> _EXCERPT_:
★ ★ ★ ★ ★
Stacy Jones rolls a green composting cart up to the Cloudburst Recycling truck he’s parked at Southeast 21st Avenue and Pine Street. 

Jones latches the metal bar on the front of the bin to his truck. He flips a lever. A hydraulic lift called a "stinger" elevates the bin, then dumps it. The cart vomits yard debris and food waste into the truck. Moldy bread, rotten bananas, greenish-tinted hot dogs and carrots swim in a bilious sludge. Inhaling the essence makes me feel like I'm spinning around in the bottom of a garbage disposal.

"Pretty nasty, huh?" Jones says with a grin.

A belch of diesel exhaust as Jones pulls away from the curb provides relief from the sickly sweet smell of decay.

Jones' employer, Cloudburst, is one of 19 companies that have contracts to collect Portlanders' waste, recyclables and debris. 

Cloudburst owner David McMahon operates from a dusty command post located close to grain terminals and concrete plants on the Willamette River's east bank. His company provides service to thousands of eastside homes and commercial or multifamily accounts. Founded in 1975, the company calls itself the city's oldest full-service recycler.

Cloudburst and its drivers, including Jones—who like most of his peers operates a one-man truck—are the first link in the chain of the city's new composting system, taking mixed yard debris and food waste from curbside to transfer station.

Although other leading recycling cities, such as San Francisco and Seattle, started recycling food waste before Portland took its program citywide last Oct. 31, Jerry Powell of Resource Recycling magazine says no other large city combined such a program to cutting garbage collection in half.

“That is a huge change,” Powell says. 

And it came fast. Haulers weren't ready at first. "It took people three or four months to get used to it," Cloudburst's McMahon says. "But it seems now to be accomplishing the city’s goals.”
★ ★ ★ ★ ★
> _DATASET RECORDS_:
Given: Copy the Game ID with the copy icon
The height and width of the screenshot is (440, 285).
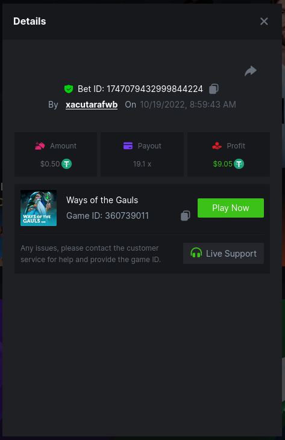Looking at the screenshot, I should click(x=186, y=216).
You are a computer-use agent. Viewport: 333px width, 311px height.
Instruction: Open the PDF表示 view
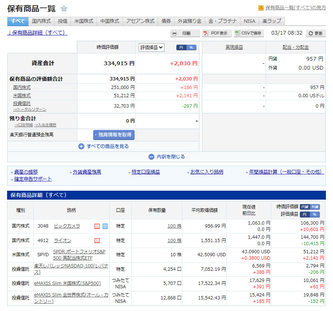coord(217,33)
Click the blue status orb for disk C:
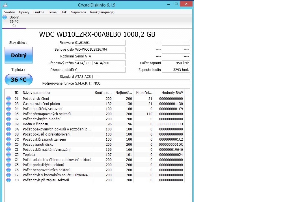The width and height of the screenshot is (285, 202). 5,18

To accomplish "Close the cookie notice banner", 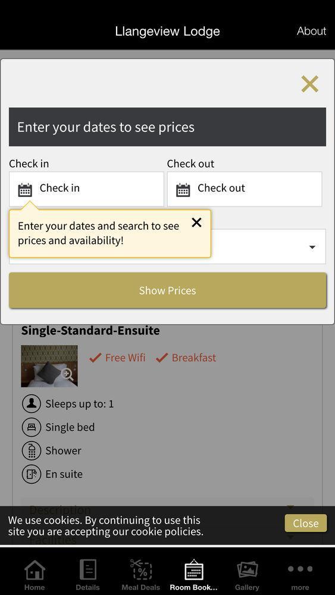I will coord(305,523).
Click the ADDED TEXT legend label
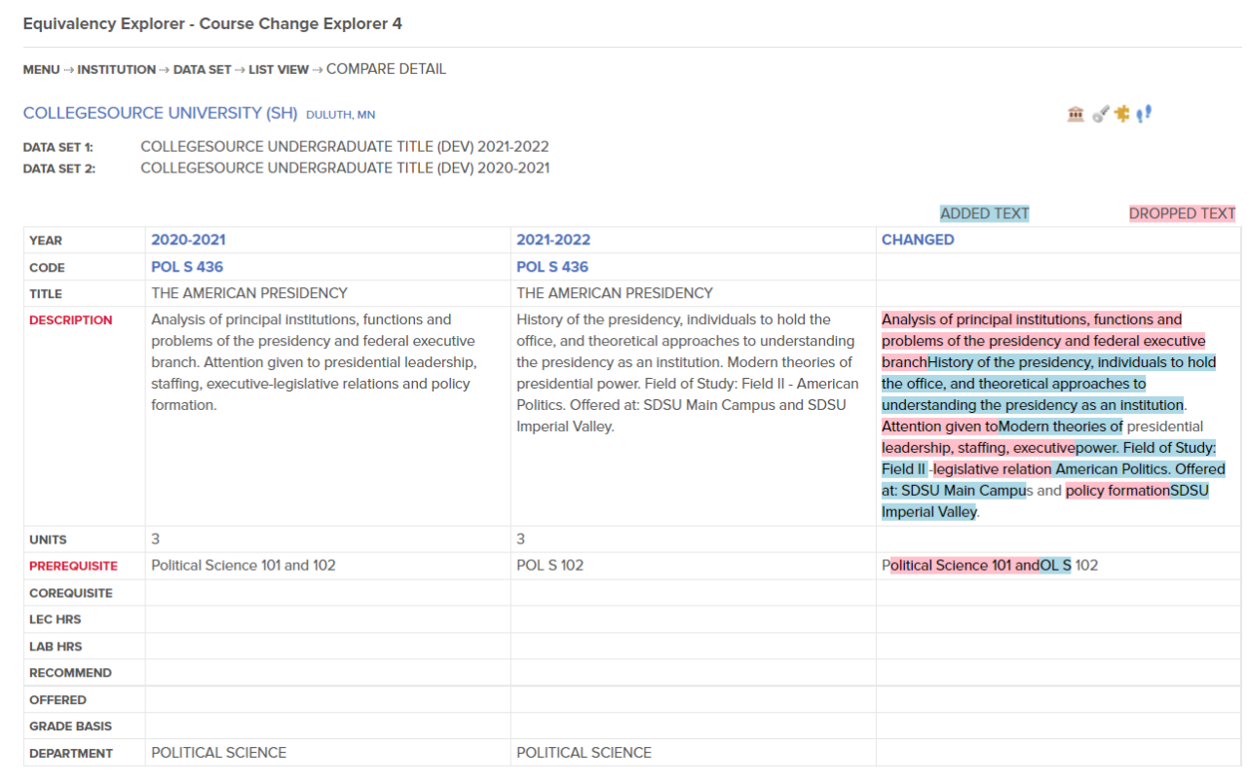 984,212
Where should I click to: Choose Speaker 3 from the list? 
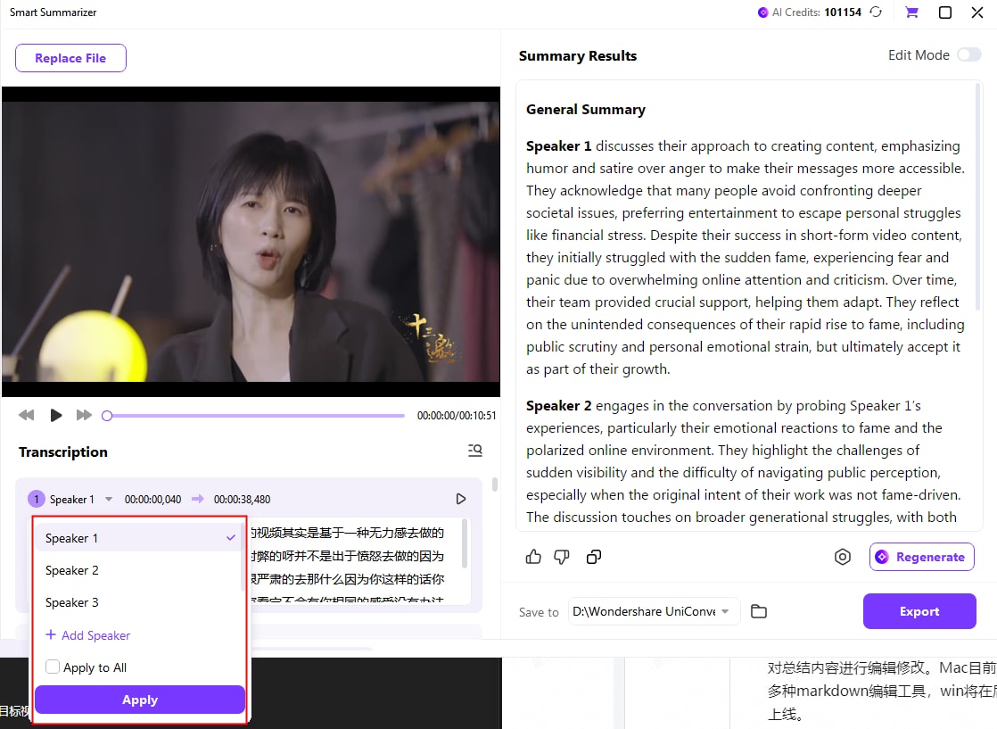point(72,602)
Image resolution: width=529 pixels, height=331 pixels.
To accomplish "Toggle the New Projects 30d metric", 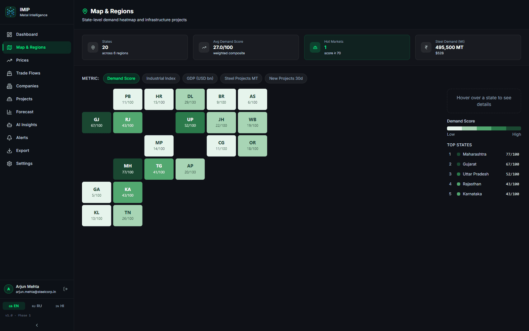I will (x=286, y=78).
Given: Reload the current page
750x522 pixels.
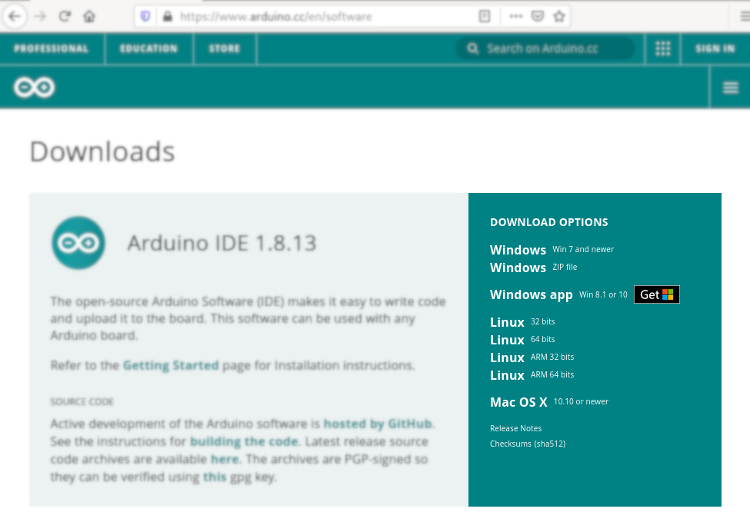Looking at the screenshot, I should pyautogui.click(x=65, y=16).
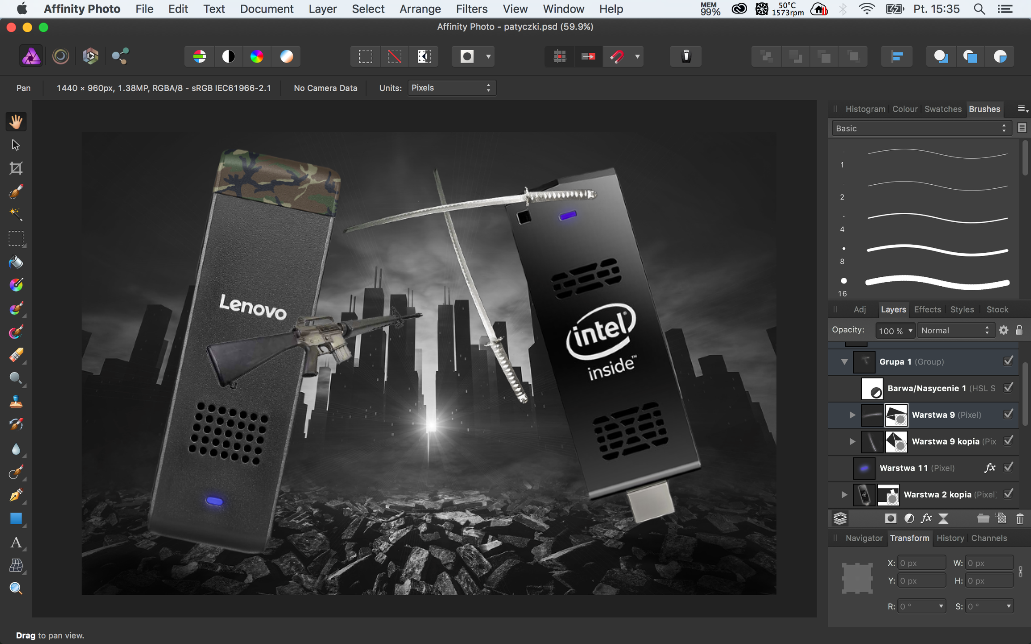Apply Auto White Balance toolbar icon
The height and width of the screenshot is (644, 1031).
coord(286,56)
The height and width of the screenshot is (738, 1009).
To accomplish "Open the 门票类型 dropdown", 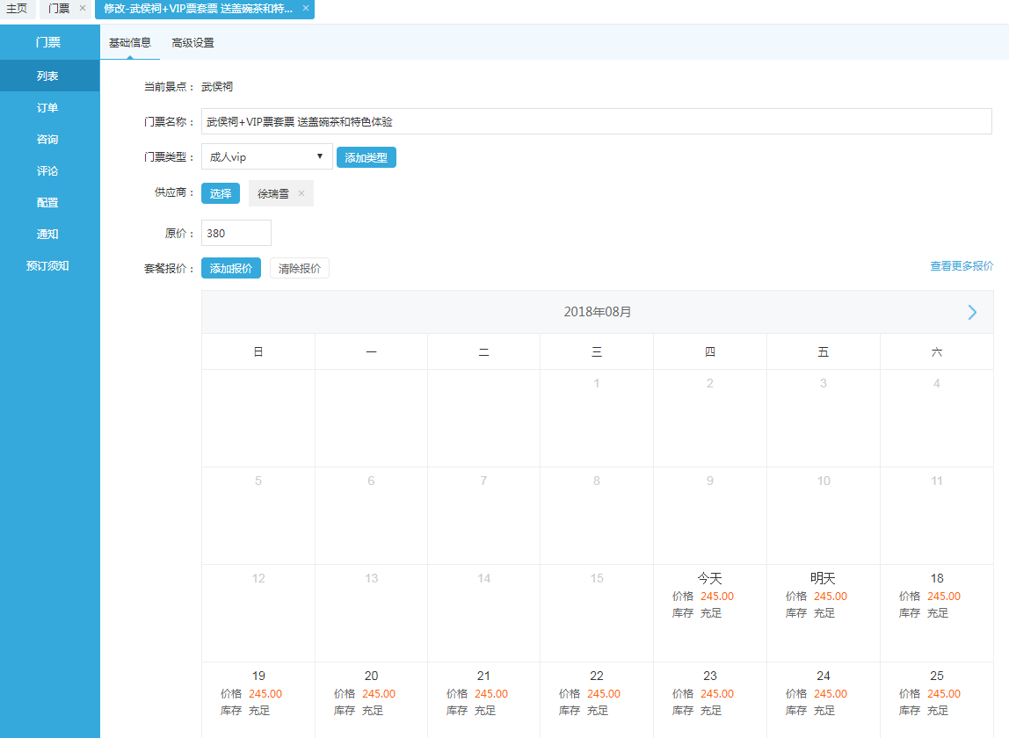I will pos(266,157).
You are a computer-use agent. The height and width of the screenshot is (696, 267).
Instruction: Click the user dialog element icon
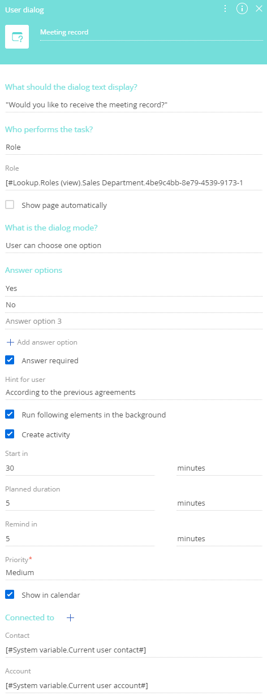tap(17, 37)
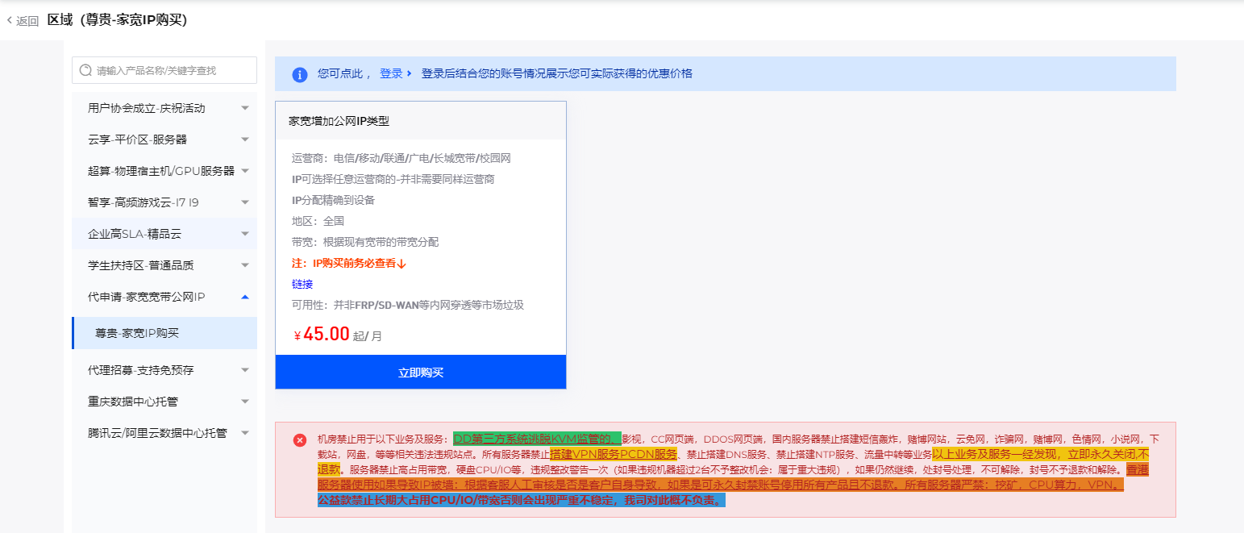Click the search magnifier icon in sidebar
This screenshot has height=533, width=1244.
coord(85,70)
★ ★ ★ ★ ★
> _SET TASKS_:
a. Print the Portland composting article from "Stacy Jones rolls" to "a garbage disposal." without changing a word.
b. Answer these questions using the Portland composting article.
(i) In what year was Cloudburst founded?
(ii) How many companies hold contracts to collect Portlanders' waste, recyclables and debris?
(iii) On what date did Portland take its food waste program citywide?
c. Resume the Portland composting article after its final sentence.
The items above are separate from the Portland composting article.

> _RESULTS FOR EACH TASK_:
a.
Stacy Jones rolls a green composting cart up to the Cloudburst Recycling truck he’s parked at Southeast 21st Avenue and Pine Street. 

Jones latches the metal bar on the front of the bin to his truck. He flips a lever. A hydraulic lift called a "stinger" elevates the bin, then dumps it. The cart vomits yard debris and food waste into the truck. Moldy bread, rotten bananas, greenish-tinted hot dogs and carrots swim in a bilious sludge. Inhaling the essence makes me feel like I'm spinning around in the bottom of a garbage disposal.

b.
(i) 1975
(ii) 19
(iii) Oct. 31

c.
Those goals: to increase the recycling rate, currently 58 percent, to 75 percent by 2015, and to reduce the amount of waste trucked to Portland's primary landfill in Arlington, Ore.

Lisa Libby, Mayor Sam Adams' planning and sustainability director, says the city is happy with the progress—garbage is down 44 percent, recycling is up 12 percent, and composting is up by almost three times.

“The program has exceeded our expectations,” Libby says. 

For Jones, the change means that two days a week he handles nothing but green bins. Since Oct. 31, figures show, the program has collected 59,000 tons of what the city calls "residential organics"—the equivalent of 260 million rotting apples. 

To see how the system is working, WW followed residential organics from curbside to a transfer station to the composting facility.

It's a dirty, smelly journey that only a seagull could love.

Tracking food waste from beginning to end, it's clear that after some initial problems, Portland has successfully implemented a program reliant on voluntary compliance and a mixture of high-tech and old-fashioned processing techniques.

Cloudburst's McMahon says he's had to add some man hours to accommodate the changes, but the financial picture is about the same. Metro, the regional government in charge of solid-waste disposal, says the money it saves by not hauling waste to Eastern Oregon is offset by higher processing costs. Residents of North Plains, where the organics turn into compost, don't like being Portland's compost bucket. But even there, things are improving. 

"It works pretty well," says Jones, the Cloudburst driver. "Most people try to do the right thing."

It's just before 6:30 am on a Tuesday when Jones fires up his 20-ton compost truck in the shadow of the Fremont Bridge. 

For the past eight years, he's driven Cloudburst's territory on the central east side. 

The Milwaukie High School graduate earns $18 an hour. That's less than Cloudburst's competitors have offered him, but he says he likes his colleagues and bosses. 

A rafter and soccer player, Jones looks younger than his 36 years. He previously worked construction, laid turf for athletic fields and labored in a mill. But he's content driving a one-man truck with nobody looking over his shoulder. 

"This is a good job," says Jones, who with his girlfriend, a chef, is raising two foster children. "People think it's a real dirty job. It's not."

Piloting his truck through Southeast Portland, Jones can block driveways, stop in front of hydrants and claim right of way from shiny new SUVs. 

He's king of the road.

"Me and the mailman," he says.

It's dangerous work—sanitation workers such as Jones die on the job at a rate 60 percent higher than police officers. Last year, the federal Bureau of Labor Statistics ranked garbage collecting as the seventh-most dangerous occupation in the U.S., just a little less dangerous than roofing.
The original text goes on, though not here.